A new aircraft does not get cleared to fly because its blueprint is internally consistent. It gets cleared because someone strapped it to a rig, ran it through scripted abuse, instrumented every joint, and — after hours and hours of tests — produced evidence that the design survives a controlled approximation of the real world. That ritual has a name in aerospace and motorsport — shakedown — and it exists because the cost of guessing is paid in catastrophic failures, irreparable damage to human lives, and the heavy material losses that follow.

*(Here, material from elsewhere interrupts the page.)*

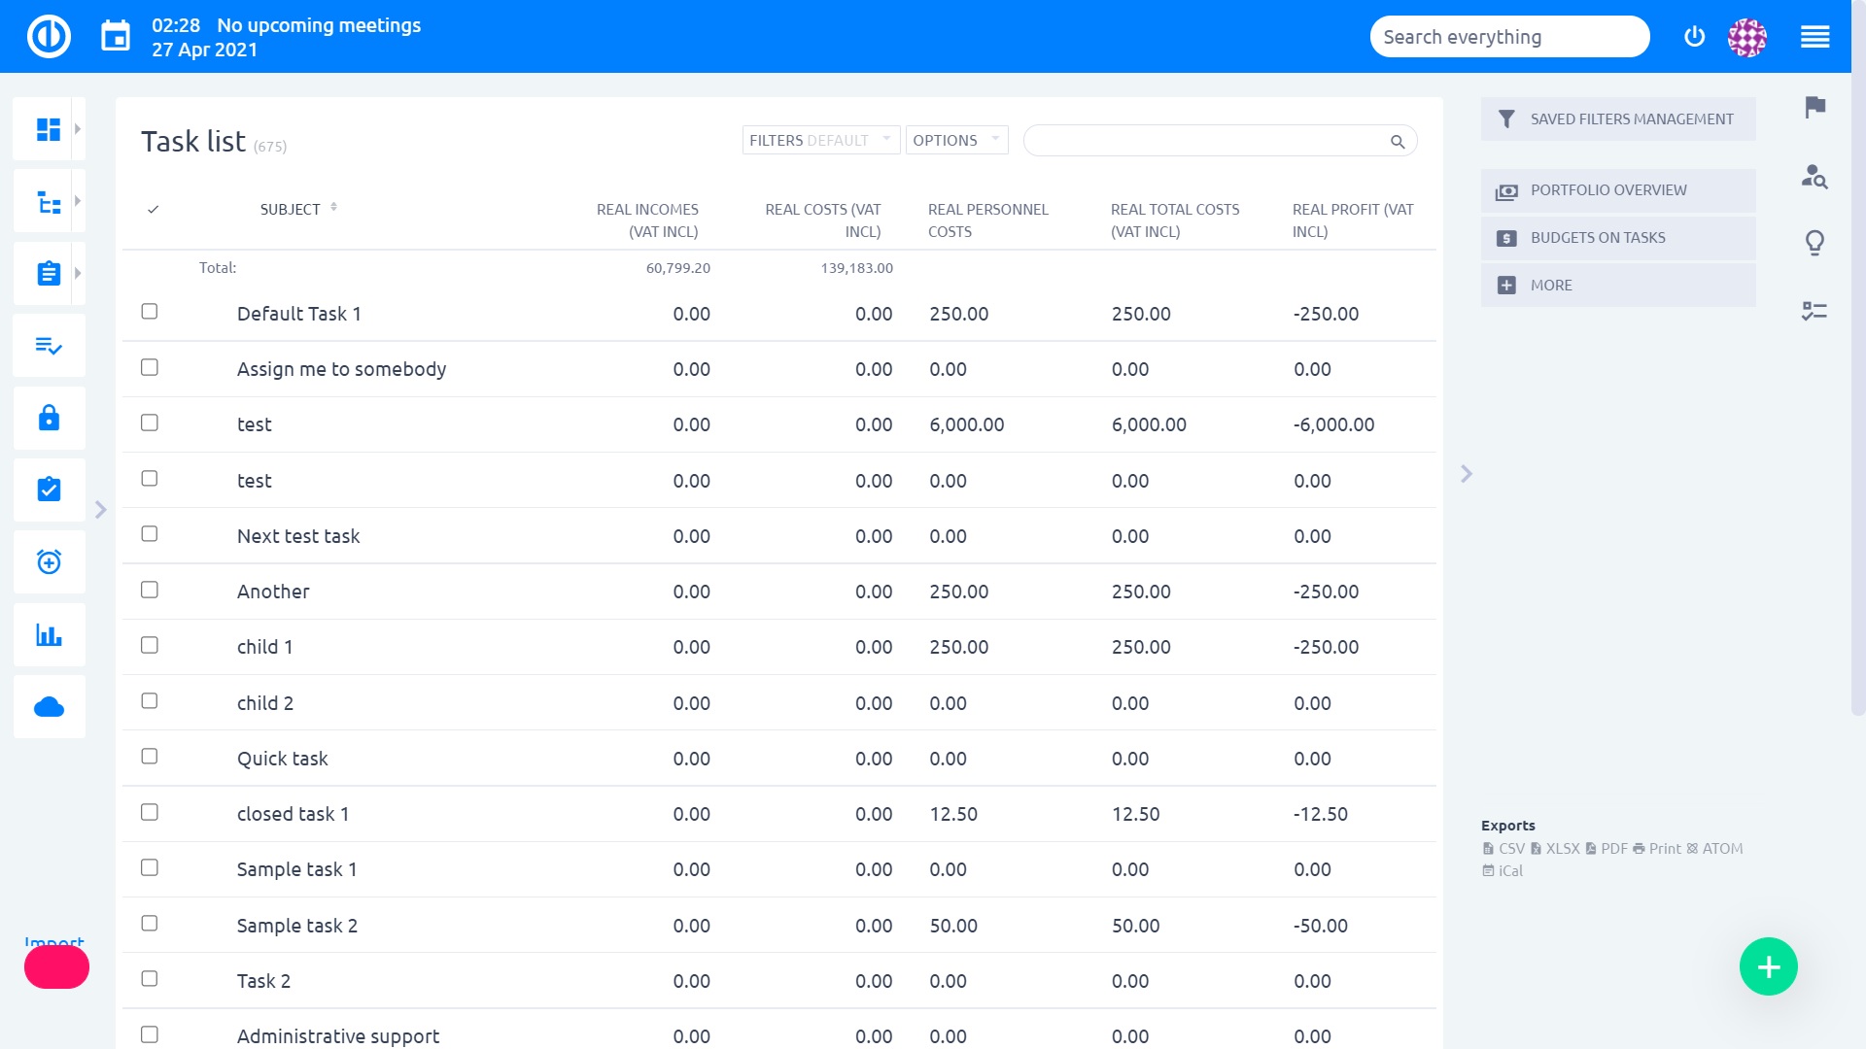Click the Search everything field
This screenshot has width=1866, height=1049.
point(1508,37)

Software shipped to production has the same shape of decision and almost none of the same ritual. We tag, we deploy, we wait. Go or no-go.

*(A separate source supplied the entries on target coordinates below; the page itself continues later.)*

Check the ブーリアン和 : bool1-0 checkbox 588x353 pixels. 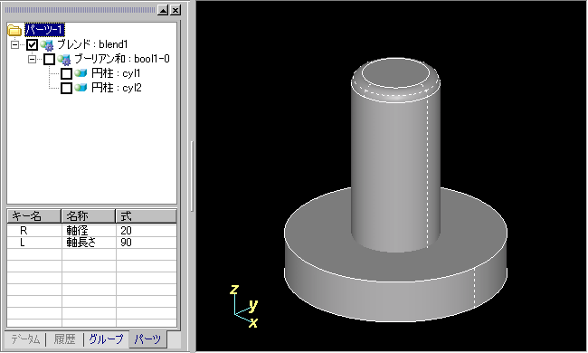(x=50, y=59)
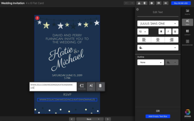Expand the font size 10 dropdown
Image resolution: width=194 pixels, height=121 pixels.
point(143,32)
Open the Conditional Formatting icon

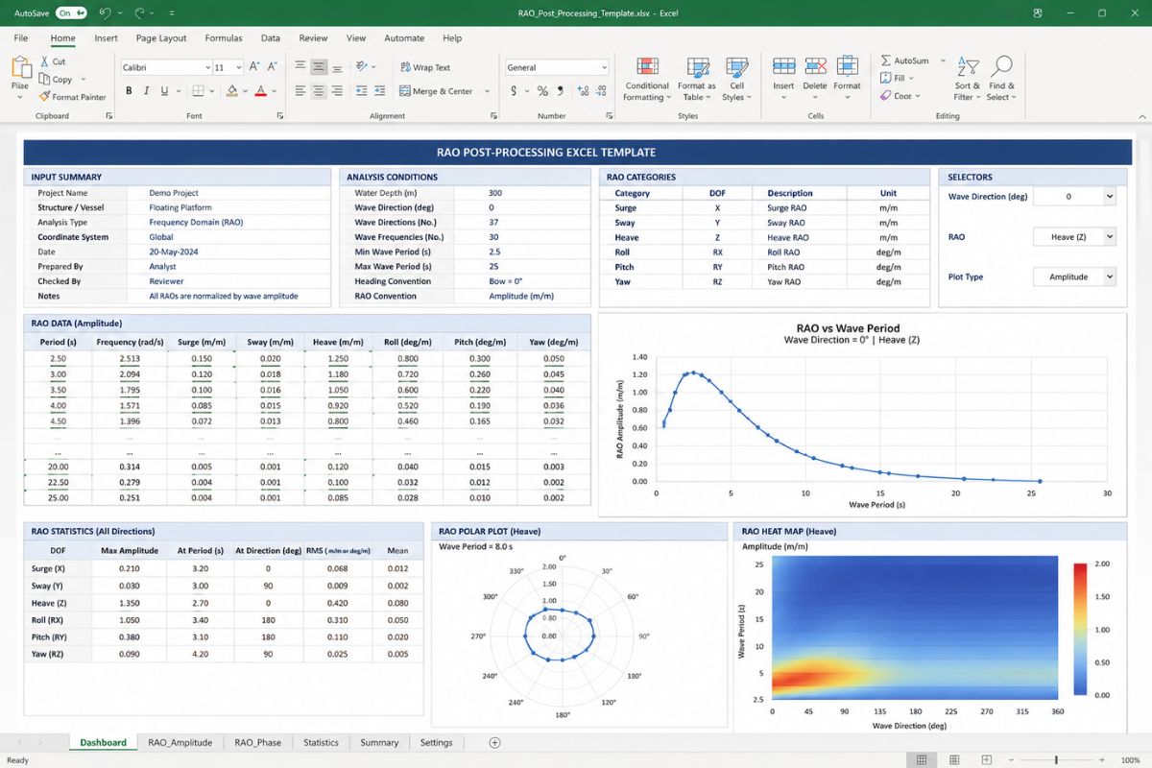(x=647, y=66)
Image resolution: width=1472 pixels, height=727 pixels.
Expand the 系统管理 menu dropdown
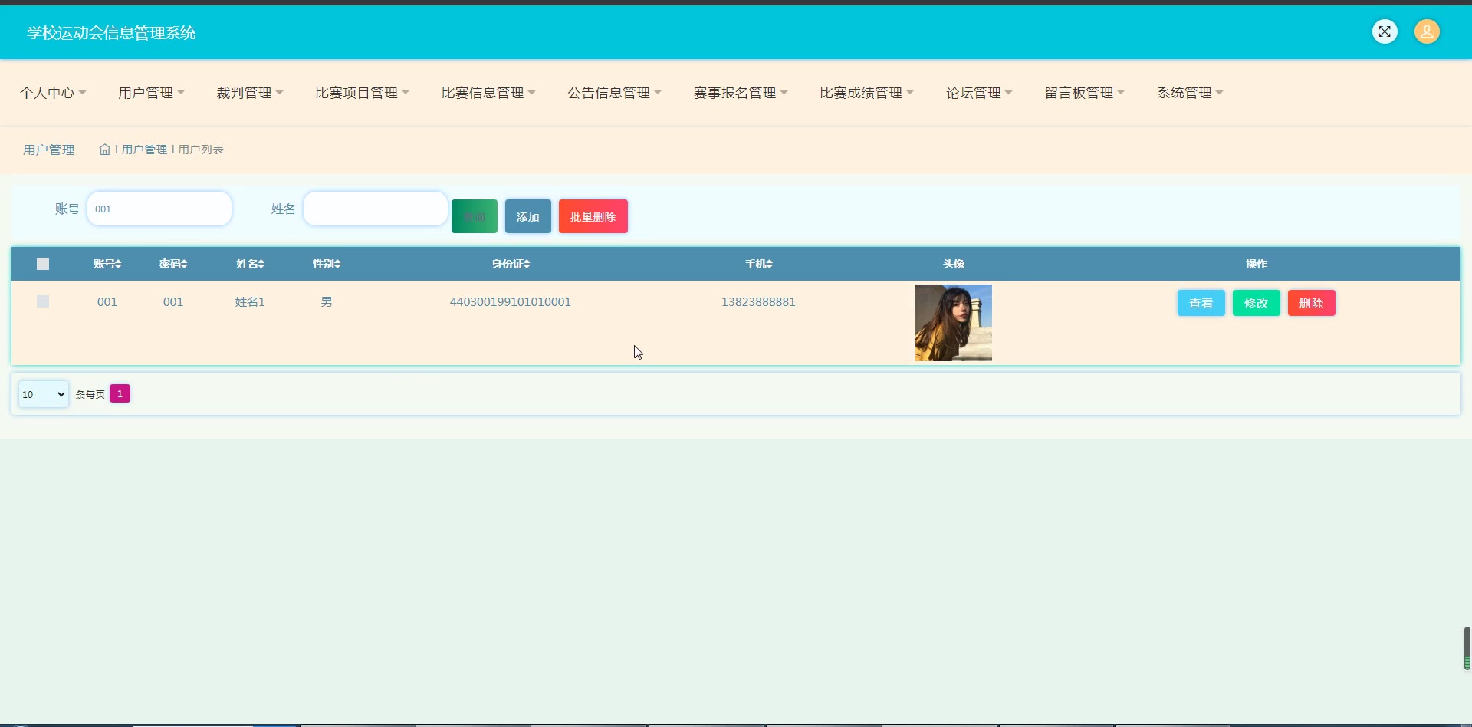pos(1190,93)
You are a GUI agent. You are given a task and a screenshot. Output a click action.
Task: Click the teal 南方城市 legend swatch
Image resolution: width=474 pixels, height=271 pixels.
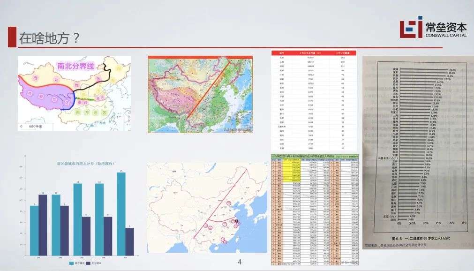click(x=71, y=263)
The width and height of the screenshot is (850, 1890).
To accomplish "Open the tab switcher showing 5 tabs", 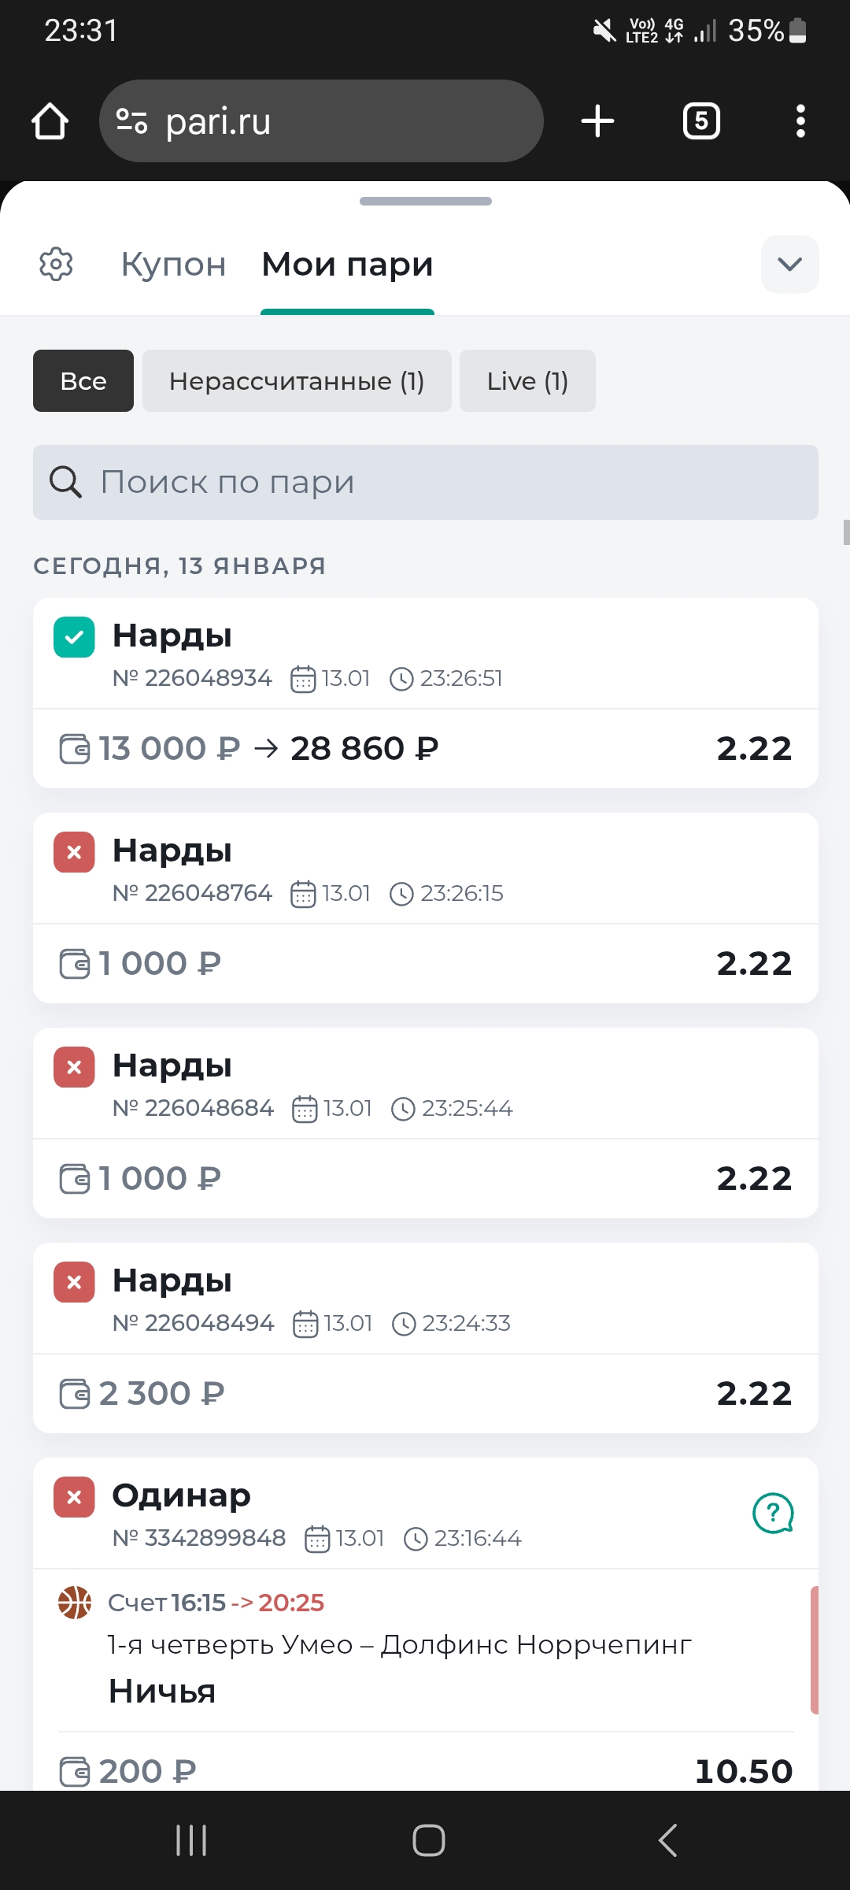I will pos(701,121).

Here is an uncomfortable observation. As an industry, we automated the cheap half of trust. Types check. Schemas validate. Contracts get signed off in OpenAPI. Unit tests are green. Coverage is up and to the right. Every one of those is a statement about the symbolic world of the codebase — the world where our abstractions agree with each other. And that world is, by construction, the world that is easy to automatically certify for correctness.
Symbols can sprawl into endless glosses; evidence stays finite — the same map-versus-ground tension as in The Relative Trap. Here the focus is narrower: what we automated in the pipeline, and what still has to meet reality on go/no-go.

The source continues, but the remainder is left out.